Sadly, the American Dream will remain only as a dream for many who idealize the stereotypical hype and concept of this commercialized society.

cazzie's avatar

Dreams?
Prospero: Our revels now are ended. These our actors,
As I foretold you, were all spirits, and
Are melted into air, into thin air:
And like the baseless fabric of this vision,
The cloud-capp’d tow’rs, the gorgeous palaces,
The solemn temples, the great globe itself,
Yea, all which it inherit, shall dissolve,
And, like this insubstantial pageant faded,
Leave not a rack behind. We are such stuff
As dreams are made on; and our little life
Is rounded with a sleep.
The Tempest Act 4, scene 1, 148–158

wundayatta's avatar

The American Dream is a myth. It’s a story to keep people believing that greatness is possible. It’s a Cinderella story. It is a story for everybody, and it is designed to make people happy with their lot, because they know, if they work hard, they can attain greatness. Therefore, if they do not have greatness, it must be their own fault for not working hard.

cazzie's avatar

yeah… like I said….

njnyjobs's avatar

…myth, fallacy, real, social agreement, what have you…. it is what a person want’s to make of it. If you don’t believe it, then you have nothing to look forward to. If it’s real, it’s something you strive for. .. it is a dream… like having a dream girl or dream boy… if you don’t have one, you wouldn’t even know that it’s infront of you even it hit you on the head. . . . it may be generational or periodic as well, dynamic as your dream date may be

cazzie's avatar

How can I make this clear…... There is nothing ‘American’ about any dream. Not anymore. If you don’t agree…. please do some reading and travelling.

YARNLADY's avatar

The American Dream is real and has happened to each new generation. The reality is that American’s have one of the highest standards of living in the world, and those who moan and groan about ‘myth’ and ‘delusion’ should have to experience what it is like without the freedom to be what we want to be and the freedom to complain about it if we fail.

davidbetterman's avatar

The American Dream is quite real. It is the freedom to attack unjust laws without fear of being killed for it. It is the freedom to go out and make a bundle (anyone can, y’know) and buy all the trappings, and it is the freedom to just not take it anymore.
We have such freedom here as to allow us to dream in any direction conceivable.

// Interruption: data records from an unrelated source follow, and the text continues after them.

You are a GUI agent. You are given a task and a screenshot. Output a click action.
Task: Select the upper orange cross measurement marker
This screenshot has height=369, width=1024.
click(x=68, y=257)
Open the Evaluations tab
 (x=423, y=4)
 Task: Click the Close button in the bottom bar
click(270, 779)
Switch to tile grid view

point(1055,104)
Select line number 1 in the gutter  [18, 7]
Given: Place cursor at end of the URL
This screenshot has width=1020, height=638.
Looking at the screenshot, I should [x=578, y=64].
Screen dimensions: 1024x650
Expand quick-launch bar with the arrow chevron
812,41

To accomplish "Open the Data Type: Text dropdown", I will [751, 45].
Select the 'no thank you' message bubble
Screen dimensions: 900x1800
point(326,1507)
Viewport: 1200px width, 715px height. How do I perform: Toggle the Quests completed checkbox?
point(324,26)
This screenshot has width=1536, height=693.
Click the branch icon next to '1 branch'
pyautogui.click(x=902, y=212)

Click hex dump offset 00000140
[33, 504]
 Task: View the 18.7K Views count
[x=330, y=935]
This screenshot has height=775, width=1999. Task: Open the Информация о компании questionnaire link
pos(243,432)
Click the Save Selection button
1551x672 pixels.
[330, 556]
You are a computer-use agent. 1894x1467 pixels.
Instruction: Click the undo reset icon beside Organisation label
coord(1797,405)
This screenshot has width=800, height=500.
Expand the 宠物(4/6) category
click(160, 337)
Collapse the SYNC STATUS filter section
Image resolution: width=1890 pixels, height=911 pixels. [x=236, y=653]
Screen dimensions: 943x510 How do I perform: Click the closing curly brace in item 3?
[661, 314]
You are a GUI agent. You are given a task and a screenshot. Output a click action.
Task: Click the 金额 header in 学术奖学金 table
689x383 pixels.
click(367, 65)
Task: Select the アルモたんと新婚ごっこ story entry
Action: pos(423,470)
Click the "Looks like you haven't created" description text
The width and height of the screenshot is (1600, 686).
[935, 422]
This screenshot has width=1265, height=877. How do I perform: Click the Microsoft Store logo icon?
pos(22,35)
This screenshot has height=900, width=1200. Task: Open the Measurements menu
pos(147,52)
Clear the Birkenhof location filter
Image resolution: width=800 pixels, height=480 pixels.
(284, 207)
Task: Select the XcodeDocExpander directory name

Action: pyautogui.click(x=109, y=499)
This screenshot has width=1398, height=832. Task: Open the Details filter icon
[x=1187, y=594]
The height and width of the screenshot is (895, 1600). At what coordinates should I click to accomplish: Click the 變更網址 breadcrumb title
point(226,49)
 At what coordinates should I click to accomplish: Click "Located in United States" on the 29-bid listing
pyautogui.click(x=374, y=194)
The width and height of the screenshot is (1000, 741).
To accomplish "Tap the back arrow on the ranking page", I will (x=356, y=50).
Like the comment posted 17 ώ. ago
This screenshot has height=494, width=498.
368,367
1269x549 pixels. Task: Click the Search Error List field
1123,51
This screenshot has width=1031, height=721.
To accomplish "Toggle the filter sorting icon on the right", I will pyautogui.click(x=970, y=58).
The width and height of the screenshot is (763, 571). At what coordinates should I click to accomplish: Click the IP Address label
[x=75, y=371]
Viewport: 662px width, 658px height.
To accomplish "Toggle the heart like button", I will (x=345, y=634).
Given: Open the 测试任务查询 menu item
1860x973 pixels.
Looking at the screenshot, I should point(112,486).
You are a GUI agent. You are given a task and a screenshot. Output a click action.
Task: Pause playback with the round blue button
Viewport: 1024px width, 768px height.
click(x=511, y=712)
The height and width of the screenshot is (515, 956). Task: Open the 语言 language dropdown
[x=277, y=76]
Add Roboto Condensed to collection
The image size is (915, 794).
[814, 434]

The actual ”American Dream” had to do with a home, appliances, cars and chicken.

noyesa's avatar

@davidbetterman And the ability to buy a chicken, put it in your car, take it home and cook it on your appliance via freeway.

davidbetterman's avatar

@noyesa It isn’t really much, so far as dreams go. But I like it a lot and am pleased with my little piece of the dream!
It means you have a chance to succeed, and not merely make lots of money. But to truly succeed.